小説家、画家などとして明治から昭和にかけて活躍した武者小路実篤(むしゃのこうじさねあつ)は、理想郷実現のための社会実験である「新しき村」建設を主導した思想家としても知られています。

人生とは、常に「もう一歩」と思い続けること

いかなる時にも自分は思う もう一歩 今が一番大事な時だ もう一歩

(引用元:――武者小路実篤(作家))

『武者小路実篤詩集』より武者小路実篤の肖像(国立国会図書館蔵)

今回紹介する名言は、武者小路実篤が残した「書」に記された一節です。
実篤が書画の制作を本格的に始めるようになったのは大正時代末期、40歳の頃からで、90歳で亡くなる50年の間に、このような人生観をあらわす名句や、野菜や花の絵に短い言葉を添えた「讃」と呼ばれる作品を数多く残しました。
実篤が残した今回の名言ですが、冒頭に「いかなる時も」とありますから、“ピンチ”の時ばかりでなく、常に現状に満足することなく「もう一歩」を踏み出そうとする姿勢が読み取れます。
またそれに続く「今が一番大事な時だ」は、その「もう一歩」を踏み出す行為は、決して先送りすることなく、まさに「今」行うべきだということでしょう。

実篤は、「この道より 我の生きる道なし この道を歩く」という有名な名言も残しています。
明治、大正、昭和という激動の時代を生き、昭和51年(1976)に亡くなるまで、実篤は「歩く」こと、すなわち作家、人道主義者として前進し続けることを止めませんでした。

今、受験勉強に取り組む皆さんにとって、志望校への合格はひとつのゴールになるのかもしれません。
しかし、新しい知識を得ることや、何かを作ること、生み出すことは、その後の人生においてもずっと続いていきます。
常に問題意識を持ち、自分の道を進み続けた実篤のように、私たちもこれまでの勉強や経験を土台にさらに歩み続け姿勢を忘れないでいたいものです。
そうすることで教養や人間性を深め、それを自分の魅力としてこそ、人生はもっと豊かになることでしょう。

今も宮崎県木城町に残る「日向新しき村」。

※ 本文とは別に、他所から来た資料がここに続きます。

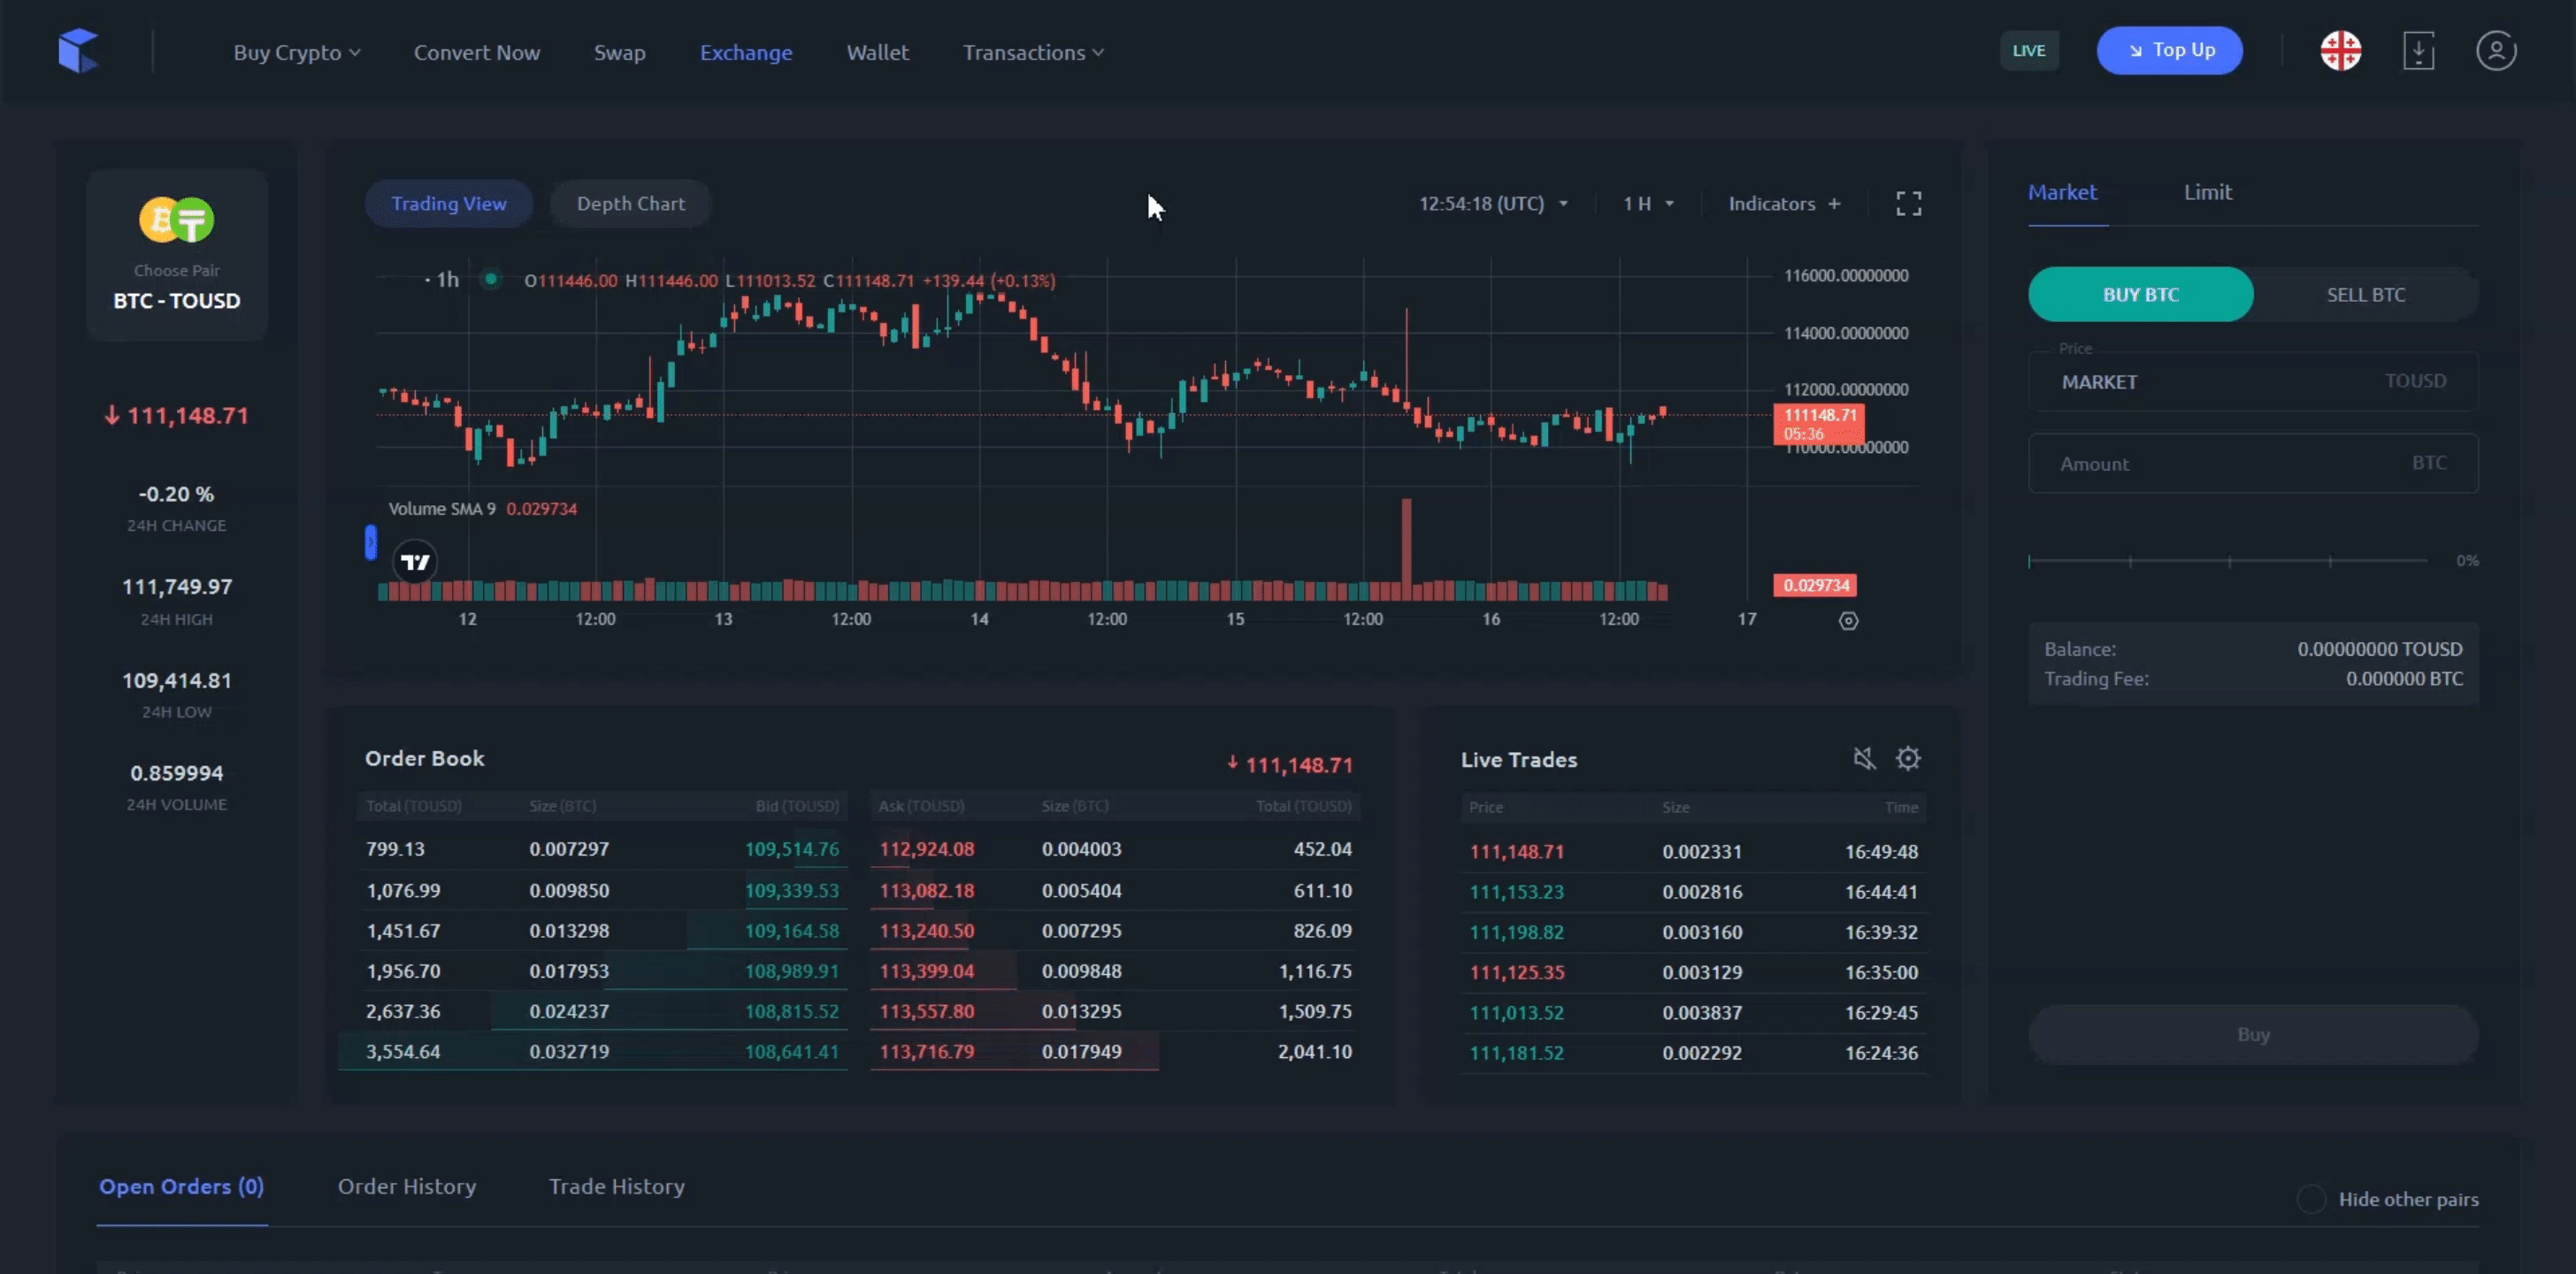The width and height of the screenshot is (2576, 1274).
Task: Unmute live trades sound icon
Action: [1863, 759]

実篤はこの地で6年間、自らも農業に従事しながら文筆活動を行った。

上流階級の立場から、不平等に反発した「白樺派」

実篤は「白樺派」の代表的な作家の一人として知られています。
「白樺派」という名前は、明治43年(1910)に創刊された文学雑誌『白樺』に由来しています。
実篤は華族の子息が多く通っていた学習院に、初等科から高等科まで通いました。
そこで出会ったのが、同じく白樺派の作家で、「小説の神様」とも称される志賀直哉です。
実篤も志賀も東京帝国大学(現在の東京大学)に進学しましたが、どちらも学業に熱心ではなかったようで、実篤は1年足らずで中退してしまいます。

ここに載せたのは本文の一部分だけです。